Defendant, William Herron, appeals from the revocation of his probation for the offense of theft over $150 and from a 2- to 6-year term of imprisonment to run concurrently with the sentences imposed in two other cases now pending in this court (General Nos. 12717 and 12718). The Illinois Defender Project has moved to withdraw as counsel for defendant, and appended to the motion is a brief in conformity with Anders v. California, 386 U.S. 738, 18 L.Ed.2d 493, 87 S.Ct. 1396. The record shows proof of service of the motion and brief upon the defendant. The motion was continued to enable the defendant to file additional authorities, and notice of this opportunity was given to him. None were filed.

In discharge of our responsibilities we have examined the record. On March 5, 1972, defendant was indicted for the offense of theft over $150. On April 24, 1973, defendant pleaded guilty to the charge and said plea was accepted by the court. On September 19, 1973, defendant was sentenced to a 2-year term of probation with a condition of periodic imprisonment.
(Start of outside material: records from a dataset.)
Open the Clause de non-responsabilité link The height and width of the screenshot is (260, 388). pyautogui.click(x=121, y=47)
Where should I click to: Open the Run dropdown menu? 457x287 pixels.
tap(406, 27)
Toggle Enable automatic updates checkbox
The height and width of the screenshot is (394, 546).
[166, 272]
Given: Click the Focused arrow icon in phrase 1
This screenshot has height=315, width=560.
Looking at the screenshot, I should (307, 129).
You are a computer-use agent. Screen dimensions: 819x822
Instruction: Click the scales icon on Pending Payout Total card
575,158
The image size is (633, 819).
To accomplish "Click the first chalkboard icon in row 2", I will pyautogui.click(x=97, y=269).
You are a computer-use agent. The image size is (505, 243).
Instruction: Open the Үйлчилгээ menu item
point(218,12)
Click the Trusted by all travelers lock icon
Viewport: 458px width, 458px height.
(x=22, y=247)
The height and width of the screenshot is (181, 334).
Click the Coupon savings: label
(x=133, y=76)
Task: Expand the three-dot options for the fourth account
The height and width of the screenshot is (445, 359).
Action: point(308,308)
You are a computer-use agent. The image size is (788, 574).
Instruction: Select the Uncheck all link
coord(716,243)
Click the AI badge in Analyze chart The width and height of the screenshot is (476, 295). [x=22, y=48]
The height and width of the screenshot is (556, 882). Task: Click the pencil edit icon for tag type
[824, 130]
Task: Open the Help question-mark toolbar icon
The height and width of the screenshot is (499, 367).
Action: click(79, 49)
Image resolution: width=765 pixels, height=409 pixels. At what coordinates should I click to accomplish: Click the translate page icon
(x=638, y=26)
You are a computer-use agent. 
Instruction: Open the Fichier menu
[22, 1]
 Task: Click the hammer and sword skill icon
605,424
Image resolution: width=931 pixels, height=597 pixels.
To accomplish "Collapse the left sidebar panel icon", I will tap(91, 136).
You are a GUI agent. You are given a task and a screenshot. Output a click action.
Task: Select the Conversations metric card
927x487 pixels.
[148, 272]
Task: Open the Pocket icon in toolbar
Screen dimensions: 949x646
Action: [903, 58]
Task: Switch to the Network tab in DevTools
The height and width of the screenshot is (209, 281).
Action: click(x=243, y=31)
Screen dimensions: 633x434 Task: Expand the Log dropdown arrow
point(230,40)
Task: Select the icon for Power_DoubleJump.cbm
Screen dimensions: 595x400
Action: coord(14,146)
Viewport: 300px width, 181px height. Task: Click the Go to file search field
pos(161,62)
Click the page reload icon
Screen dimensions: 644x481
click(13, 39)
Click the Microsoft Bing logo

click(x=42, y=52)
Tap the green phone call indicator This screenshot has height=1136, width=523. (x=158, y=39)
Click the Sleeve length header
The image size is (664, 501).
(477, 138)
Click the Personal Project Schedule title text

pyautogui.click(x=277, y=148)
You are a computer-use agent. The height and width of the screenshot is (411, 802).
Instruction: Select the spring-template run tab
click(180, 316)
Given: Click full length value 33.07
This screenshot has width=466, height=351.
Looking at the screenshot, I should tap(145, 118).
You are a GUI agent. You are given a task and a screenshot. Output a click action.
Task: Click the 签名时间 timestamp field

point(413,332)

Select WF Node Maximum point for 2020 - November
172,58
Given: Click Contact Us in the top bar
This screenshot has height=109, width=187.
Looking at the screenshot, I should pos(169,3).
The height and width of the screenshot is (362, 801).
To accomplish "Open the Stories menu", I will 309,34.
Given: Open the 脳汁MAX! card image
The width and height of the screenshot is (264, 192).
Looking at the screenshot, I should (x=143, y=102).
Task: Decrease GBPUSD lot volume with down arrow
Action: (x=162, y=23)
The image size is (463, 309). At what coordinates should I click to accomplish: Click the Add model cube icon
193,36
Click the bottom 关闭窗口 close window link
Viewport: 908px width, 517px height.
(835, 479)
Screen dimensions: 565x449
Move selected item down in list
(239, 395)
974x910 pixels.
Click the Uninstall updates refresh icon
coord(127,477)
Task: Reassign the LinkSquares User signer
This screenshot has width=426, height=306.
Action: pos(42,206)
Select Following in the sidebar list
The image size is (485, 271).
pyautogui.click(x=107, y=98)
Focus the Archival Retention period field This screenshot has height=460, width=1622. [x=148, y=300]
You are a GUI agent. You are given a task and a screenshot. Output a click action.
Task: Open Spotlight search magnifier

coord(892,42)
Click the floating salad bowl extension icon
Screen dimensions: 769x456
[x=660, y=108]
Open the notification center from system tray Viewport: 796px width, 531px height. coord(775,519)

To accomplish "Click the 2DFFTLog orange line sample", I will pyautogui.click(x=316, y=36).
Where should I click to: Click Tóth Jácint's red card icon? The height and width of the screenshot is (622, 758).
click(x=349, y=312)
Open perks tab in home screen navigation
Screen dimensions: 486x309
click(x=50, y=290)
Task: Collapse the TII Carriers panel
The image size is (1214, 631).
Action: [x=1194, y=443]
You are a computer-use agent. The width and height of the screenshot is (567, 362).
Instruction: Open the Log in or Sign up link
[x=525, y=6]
On January 2, 1974, a petition to revoke probation was filed. The petition alleged that defendant on December 4, 1973, committed the offense of burglary in knowingly and without authority entering a building of W. R. Bedinger at 619 Sheridan Street in Danville, Illinois, with die intent to commit a theft therein. The petition alleged that on that same date defendant also committed the offense of theft in that he knowingly and without authority exerted unauthorized control over certain property belonging to W. R. Bedinger with the intent to permanently deprive the owner of the use thereof, said property having a value of less than $150. The petition further alleged that defendant has failed to remain constantly employed or to attend school regularly in violation of his probation.

On February 8, 1974, defendant appeared for a hearing on the petition. Defendant stated that he had received a copy of and had read the probation revocation petition. Defendant then admitted committing the offenses charged in the petition. The assistant State’s attorney then presented a factual basis for the charges. The trial court then advised defendant that he had a right to a hearing on the charges, that at the hearing he had a right to- be represented by counsel and to have witnesses testify, and that the State must prove him guilty by a preponderance of the evidence. Defendant stated that he desired to waive these rights and continued to admit the commission of the offenses in question. Defendant stated that he understood that after the probation revocation *1046he could be sentenced from 1 to 10 years on the original theft offense. The court then revoked defendants probation.

On April 16, 1974, a consolidated sentencing hearing was held with two other cases now pending in this court (General Nos. 12717, 12718). A presentence report was filed, and the probation officer testified that the other offenses had occurred while defendant was on probation. The defendant presented witnesses to testify in mitigation and also testified in his own behalf. An assistant probation officer testified for the State. The court then sentenced defendant to a 2- to 6-year term of imprisonment to run concurrently with the other above described sentences. The sentence imposed is within the statutory limits.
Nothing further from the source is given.